=== Exercise input ===

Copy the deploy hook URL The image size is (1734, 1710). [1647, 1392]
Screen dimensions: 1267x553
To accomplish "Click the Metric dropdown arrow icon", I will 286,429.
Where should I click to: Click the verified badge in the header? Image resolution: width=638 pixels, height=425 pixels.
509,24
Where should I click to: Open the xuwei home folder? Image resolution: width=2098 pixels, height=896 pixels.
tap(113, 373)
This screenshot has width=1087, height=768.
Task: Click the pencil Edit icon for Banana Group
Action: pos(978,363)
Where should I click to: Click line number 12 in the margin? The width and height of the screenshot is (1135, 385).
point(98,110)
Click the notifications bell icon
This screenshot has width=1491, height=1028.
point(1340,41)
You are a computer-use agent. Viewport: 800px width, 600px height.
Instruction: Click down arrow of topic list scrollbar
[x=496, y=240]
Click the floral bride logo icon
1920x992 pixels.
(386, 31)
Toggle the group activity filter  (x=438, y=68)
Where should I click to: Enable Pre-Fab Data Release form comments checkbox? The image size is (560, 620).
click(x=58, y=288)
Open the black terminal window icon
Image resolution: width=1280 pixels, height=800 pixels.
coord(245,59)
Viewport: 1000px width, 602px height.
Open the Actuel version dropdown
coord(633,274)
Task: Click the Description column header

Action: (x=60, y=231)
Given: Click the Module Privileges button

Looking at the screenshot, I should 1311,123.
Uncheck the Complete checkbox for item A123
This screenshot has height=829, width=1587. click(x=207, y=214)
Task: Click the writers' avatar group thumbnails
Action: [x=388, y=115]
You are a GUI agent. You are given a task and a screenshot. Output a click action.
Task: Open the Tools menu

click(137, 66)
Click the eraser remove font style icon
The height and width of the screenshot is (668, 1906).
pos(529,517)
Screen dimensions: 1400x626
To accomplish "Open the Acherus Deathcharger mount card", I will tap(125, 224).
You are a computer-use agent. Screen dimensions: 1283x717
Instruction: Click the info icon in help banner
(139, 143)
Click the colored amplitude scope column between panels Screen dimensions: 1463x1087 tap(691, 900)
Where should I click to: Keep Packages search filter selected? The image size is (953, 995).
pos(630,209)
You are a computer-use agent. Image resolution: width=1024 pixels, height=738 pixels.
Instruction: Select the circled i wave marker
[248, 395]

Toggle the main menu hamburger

===

* [Description of the task]: Search the listing above for the string "agent" and return each line it appears on.

* [Expected answer]:
You are a computer-use agent. Viewport: 800px width, 600px height.
You are a GUI agent. You are given a task and a screenshot. Output a click action.
You are a computer-use agent. Screen dimensions: 1283x717
You are a computer-use agent. Image resolution: width=1024 pixels, height=738 pixels.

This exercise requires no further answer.